9 - What is the best piece of advice you've heard (not necessarily given to you directly)?

I started my post-college life as a teacher. At the end of my student teaching, one of my students told me to stop teaching if it stopped being fun. It did, I did. Good advice.

10 - What kind of writing routine do you tend to keep, or do you even have one? How does a typical day (for you) begin?

I have a full-time job and a nine-month-old son, so I need to be purposeful in carving out writing time. Monday through Thursday I spend the last hour of my work day writing. I also have a writers club that meets every other week. When I’m feeling very ambitious, I have a daily writing accountability group that I join for a month at a time, where the expectation is producing a poem every day. Without these structures, I’m sure the other busy-nesses in my life would swallow my writing.  

11 - When your writing gets stalled, where do you turn or return for (for lack of a better word) inspiration?

Reading. Always reading.

12 - What fragrance reminds you of home?

Stouffer’s French Bread Pizza heating in an oven, ready to scald the roof of your mouth.

13 - David W. McFadden once said that books come from books, but are there any other forms that influence your work, whether nature, music, science or visual art?

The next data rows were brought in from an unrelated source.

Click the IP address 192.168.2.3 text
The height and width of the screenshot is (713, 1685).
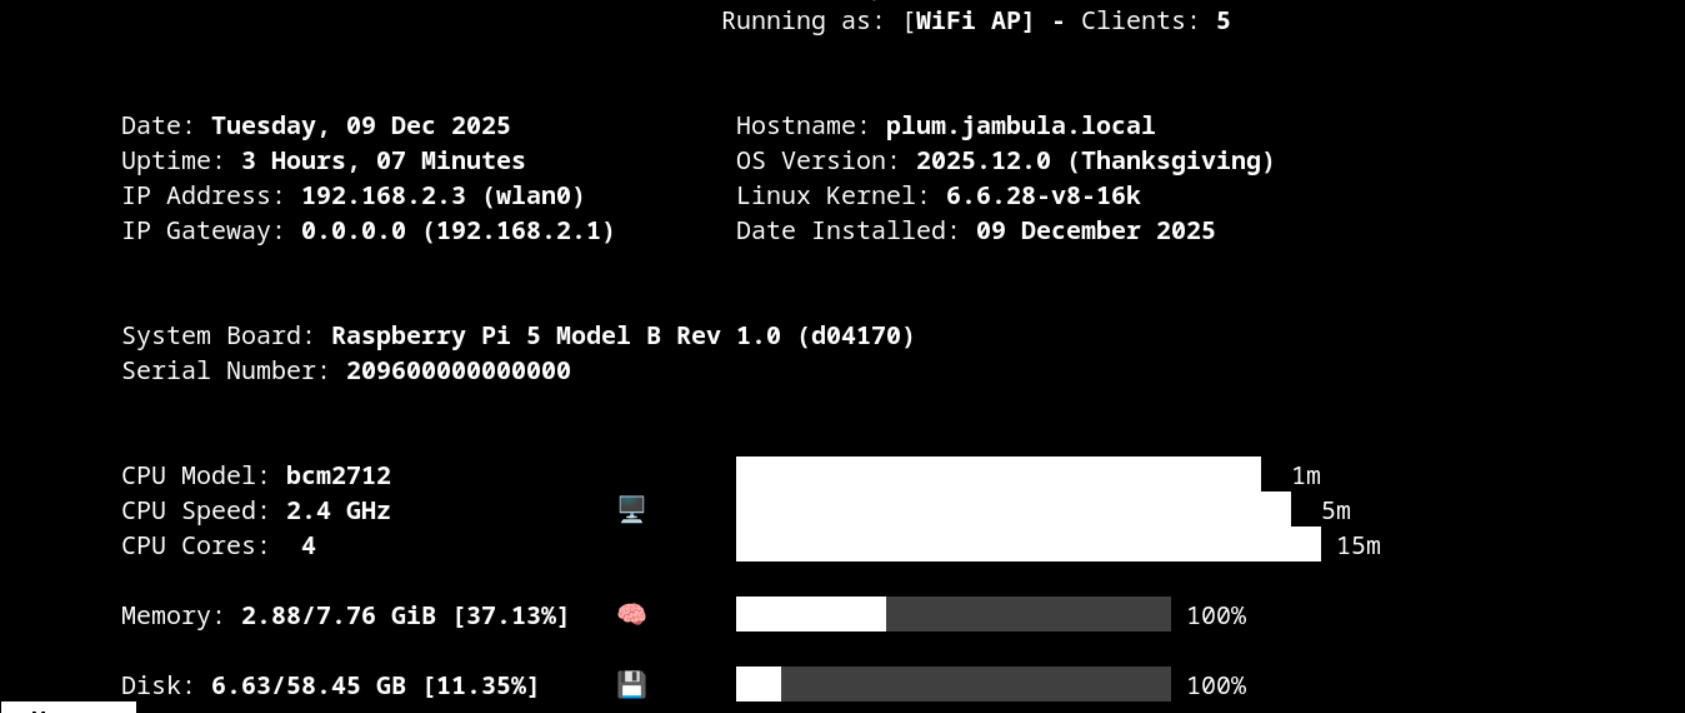[x=383, y=196]
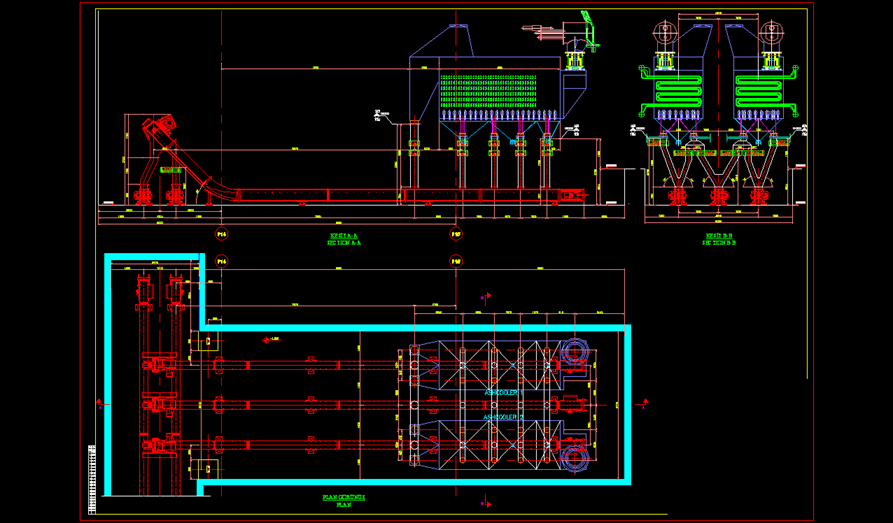The height and width of the screenshot is (523, 893).
Task: Select the PLAN title text at the bottom
Action: [344, 502]
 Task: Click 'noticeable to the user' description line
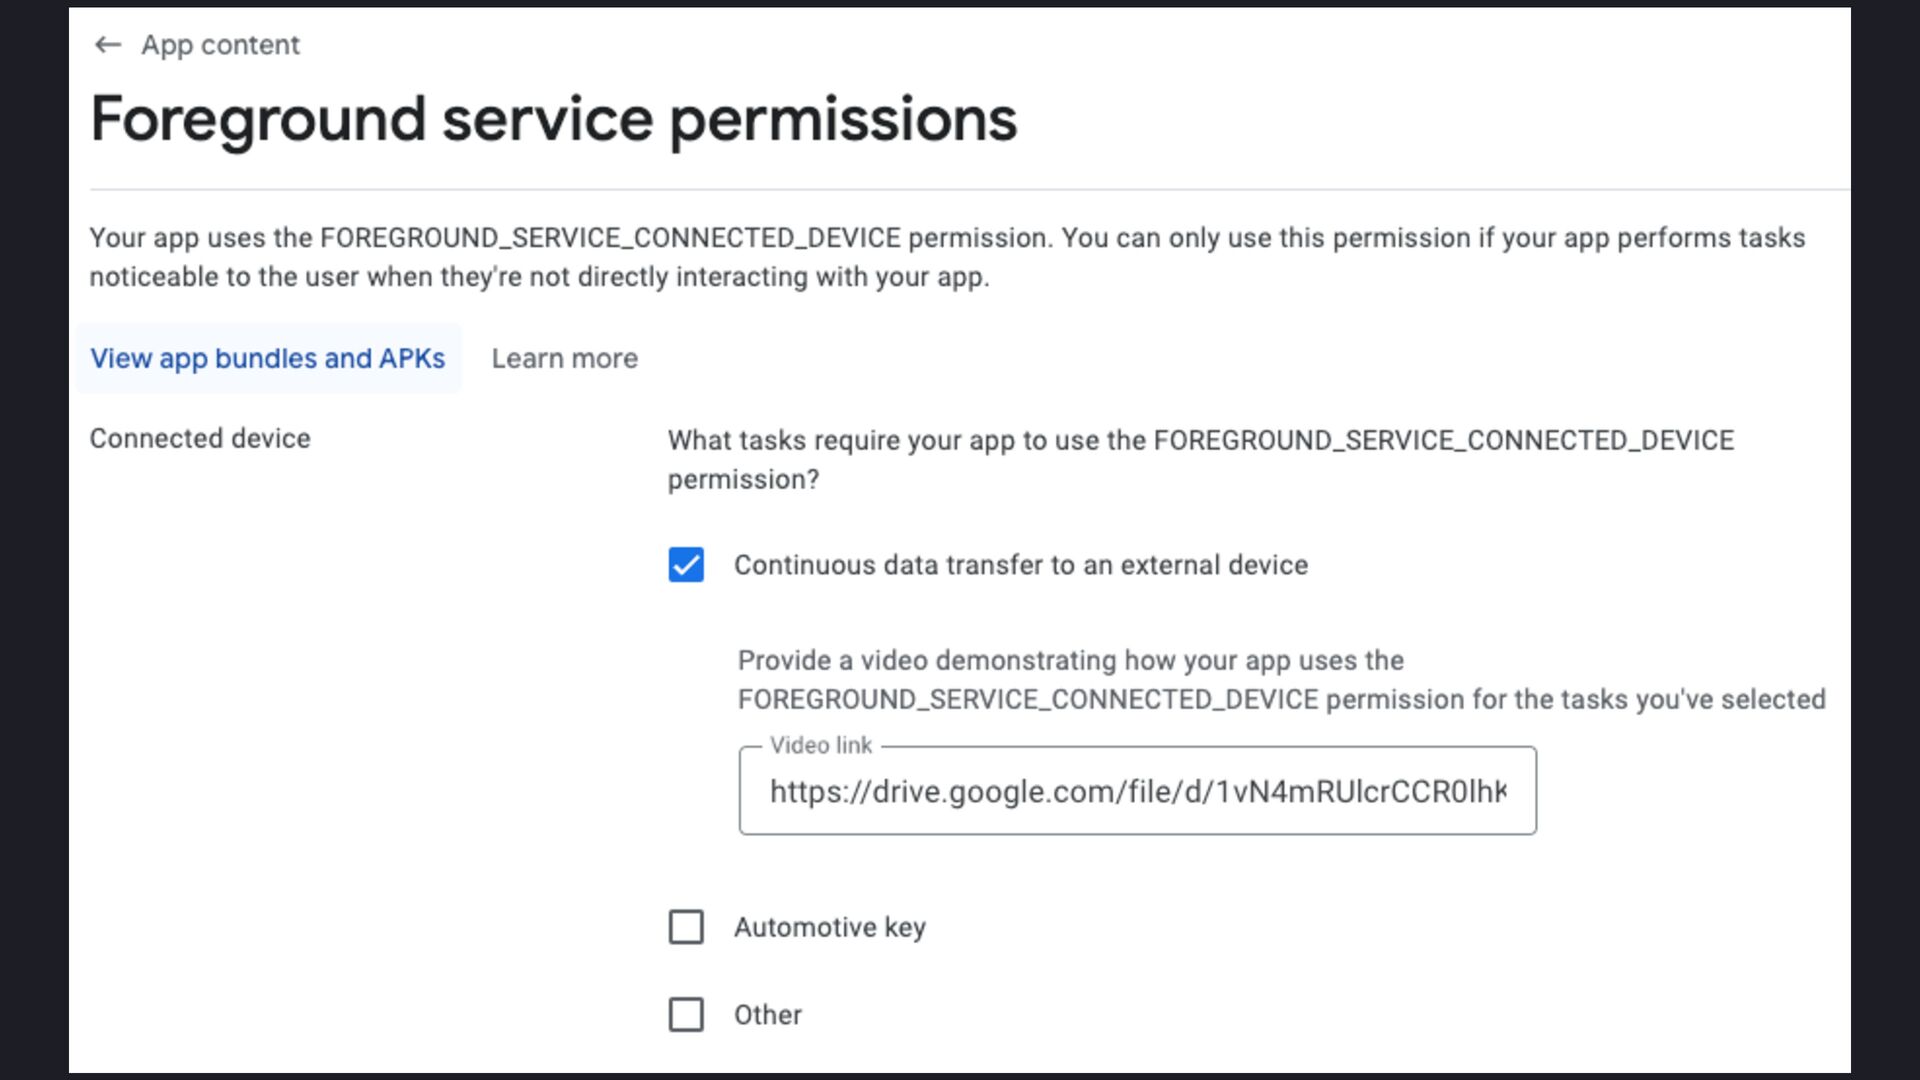click(x=539, y=277)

Many of my patron saints are musicians (the Sufjan Stevens Christmas albums, for instance). But the richest cross-genre inspiration for me has come from photography. I first learned photography and poetry can inform each other when I read Erika Meitner’s great 2014 book Copia, which draws from the work of Alec Soth and Brian Ulrich, two photographers I’ve come to love too. Then, one day out of the blue, the great photographer Tara Wray emailed me asking if I wanted to collaborate. Long story short, we’ve got a book coming out soon, and it’s been one of the best collaborative partnerships I’ve ever been a part of. Her work is incredible—look up her #TooTiredProject, a crowdsourced initiative which employs photography as a method to explore issues of living with depression.

14 - What other writers or writings are important for your work, or simply your life outside of your work?


15 - What would you like to do that you haven't yet done?

I’d love to fly in one of the first class pod things that recline into a bed. I’d also like to get something at a restaurant that sizzles on its way to the table.

16 - If you could pick any other occupation to attempt, what would it be? Or, alternately, what do you think you would have ended up doing had you not been a writer?

I’m a bookseller now, I already tried being a teacher. Those two, plus writer, were my only three ideas. I’m glad at least two of them worked out.

17 - What made you write, as opposed to doing something else?

An obsessive reading habit.

18 - What was the last great book you read? What was the last great film?

It doesn’t come out until July (#BookstorePerks), but The Nickel Boys by Colson Whitehead is simply stunning.  A brilliantly crafted novel that knocked me over.

19 - What are you currently working on?

At the moment, I’m finishing edits on the first draft of El Dorado Freddy’s, my collaborative book with photographer Tara Wray that’ll be out in 2020. My portion is 30 poems, each one functioning as a poem on its own, but also as a review of a particular chain restaurant. Tara’s part is a color photo portfolio in featuring the buildings, people, and landscapes of these restaurants.

I’m also at work on a third manuscript called Flavortown that investigates and challenges narratives of authenticity via a series of speculative poems about a Guy Fieri-inflected culinary paradise called Flavortown. The whole thing is in its nascent stages, but right now Flavortown also has poems about fatherhood, Christmas, and a crown of sonnets about the Oscar Meyer Wienermobile.